О том, как его «выпроваживали ни с чем» из военкомата, Колька рассказывал часто. Было это через неделю после проводов мобилизованных на фронт. Колька с утра пришел в военкомат, потолкался в коридоре среди людей и сунул крючковатый нос за обитую зеленой клеенкой дверь. В комнате за столом сидел человек с глубоко изрытым оспой лицом, с двумя шпалами на петлицах, вокруг стола толпились еще несколько военных.
– Здрасте, – сказал Колька, пошаркал пальцем под носом. – Я вот пришел. Кто тут военком Григорьев-то?
– Ну, я, допустим, – сказал человек с двумя шпалами на петлицах.
– Инютин Николай моя фамилия. Я насчет отправки на фронт. Добровольно. Когда эшелон будет, узнать. И еще в кавалерию, если можно, записать меня.
– Ясно. Молодец ты, Инютин Николай. Сколько тебе лет?
– Мне-то? Восемна… девятнадцать вот-вот будет. Я рослый.
– Это мы видим. А где живешь?
Колька сказал.
Григорьев встал, подошел к нему, положил руку на плечо.
– В общем, ты, Николай, хороший парень. Врешь вот только здорово, это плохо. А до фронта тебе еще подрасти годика три-четыре надо. Давай договоримся так – ты получше в школе учись, а я об тебе помнить буду. Договорились?
– Это что же, значит, не берете? – сообразил Колька.
– Значит, не берем пока. Не детское дело война-то, товарищ Инютин Николай.
– Какой я ребенок вам?
– Ладно, ладно, договорились ведь. Ступай домой. – И Григорьев легонько подтолкнул Николая к двери.
– Я жаловаться буду, понятно! – пятясь, выкрикивал он. – Я Климу Ворошилову жалобу напишу. Или самому Сталину… Или в райком пожалуюсь.
Последние слова он выкрикивал, стоя уже в коридоре, перед плотно закрытой дверью. С досады плюнув на затоптанный пол, побрел домой.
В первое время после этого Колькиному негодованию не было границ.
– Вот ведь паразит какой, недаром корявый. Оспа – она таких злыдней и метит! Года четыре, говорит, подрасти надо. Англомерат проклятый! – кипятился он перед Димкой и Андрейкой.
– А что это такое – англомерат? – спрашивал Андрейка.
– Англомерат-то? Ну, это вообще… – презрительно махал рукой Инютин. – А он даже еще хуже.
Димка слушал разглагольствования Кольки обычно молча, наклонял большую голову книзу, будто искал что на земле. Только раза два или три он обрывал товарища:
– Заткнись ты. Кавалерист выискался! Придет время – и без спросу заберут. – И почему-то добавлял всегда: – А то забыл, как райкомовский жеребец тебя звезданул?
Андрейка же дотошно выспрашивал, блестя глазенками:
– Значит, не поверил, что тебе девятнадцать?
– Не поверил.
– Не детское дело, говорит?
– Говорит.
– Через четыре года, сказал?
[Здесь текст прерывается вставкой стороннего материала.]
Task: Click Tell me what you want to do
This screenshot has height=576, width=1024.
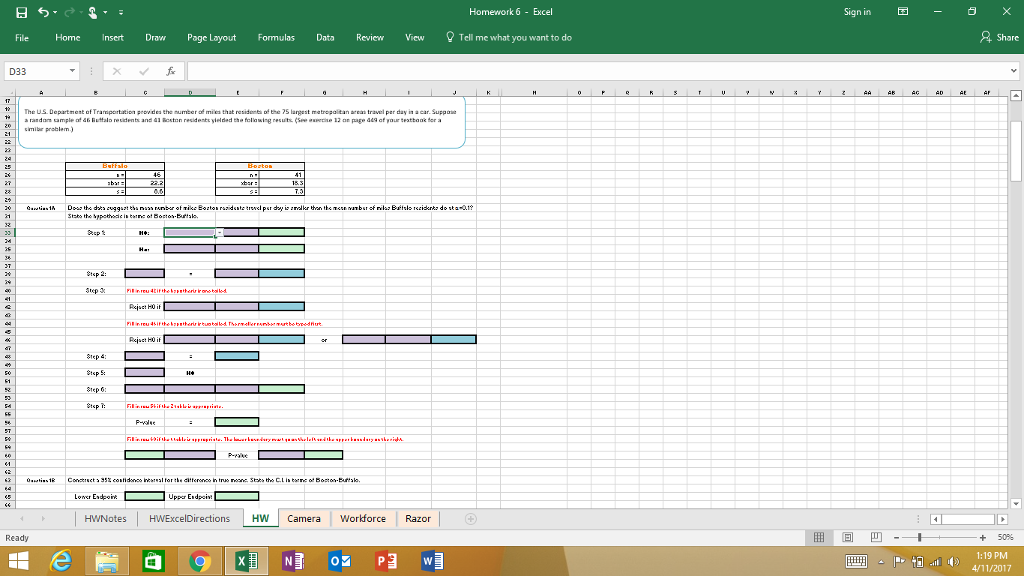Action: (509, 37)
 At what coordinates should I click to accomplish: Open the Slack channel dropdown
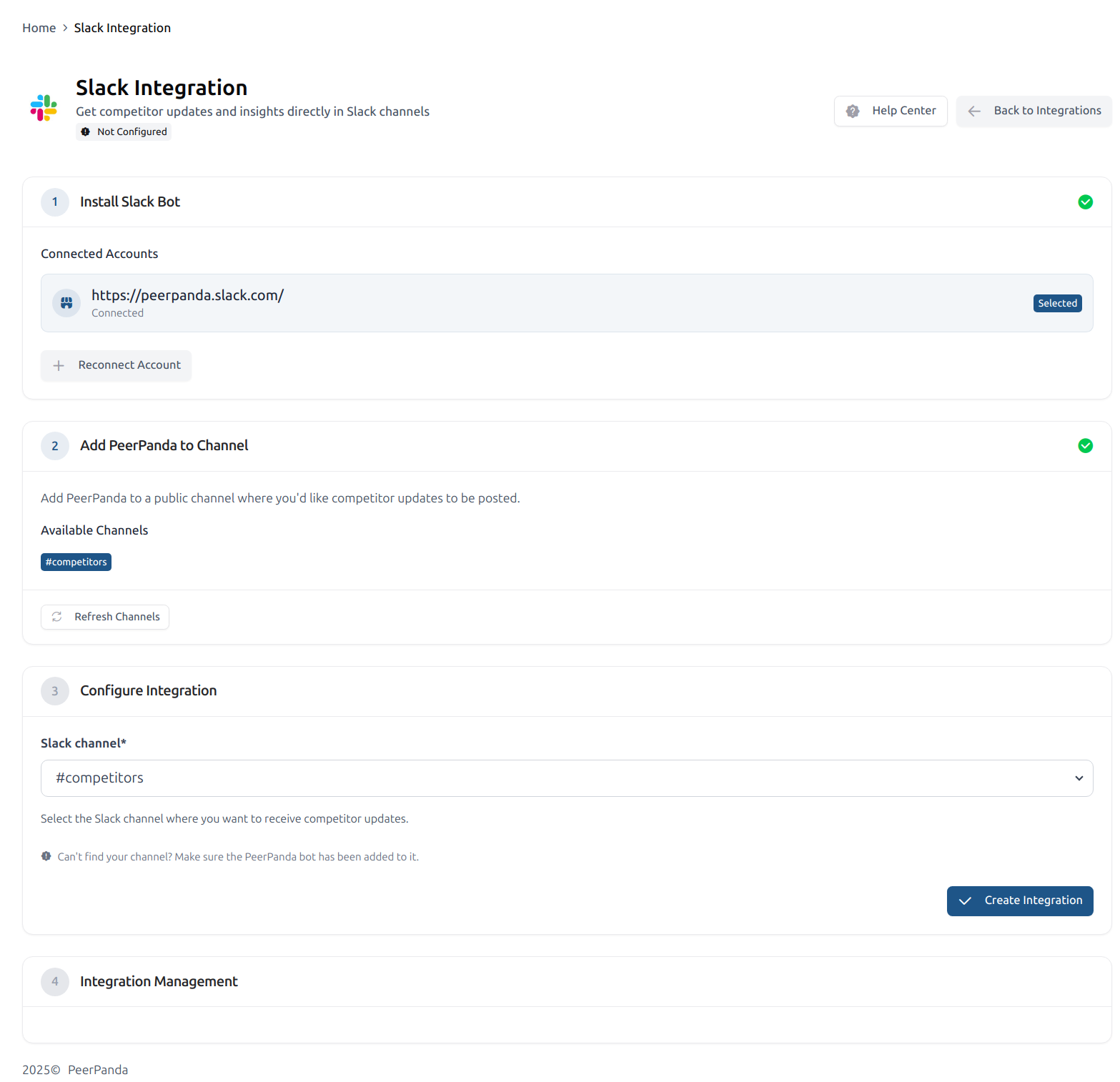566,778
Так и сказал? – И, колупая в носу, отходил в сторону, о чем-то думал.
А однажды он промолвил:
– Дурак ты, Колька. Григорьева этого спрашиваться… Разве он поймет! Ночью прицепился к любому поезду – и айда…
– Ч-чего? Как это так?
– А так… Поездов сколь от нашей станции отходит – ужас! Я бегал, глядел. Какой-нибудь и до фронта дойдет.
Эти Андрейкины слова услышал подошедший Семен, молча взял братишку за ухо.
– Ну-ка, ну-ка, что за разговоры?! Какой поезд? Какой фронт?
Андрейка завизжал, заподпрыгивал от боли.
– Я тебе, пшено такое, покажу фронт! Вот ремень еще сниму… – И, отпустив Андрейкино ухо, повернулся к Инютину: – А ты брось эти разговорчики! Чтоб я не слышал больше!
Дни шли, Колька все реже вспоминал о том, как Григорьев выпроводил его из военкомата. Но сегодня в нем, видимо, колыхнулась прежняя обида.
Серая холодная утренняя муть потихоньку светлела, из ее вязкой глубины начали проступать темные пятна тополиных верхушек. Было пусто как-то в эти минуты в душе у Семена, тоскливо и неприютно.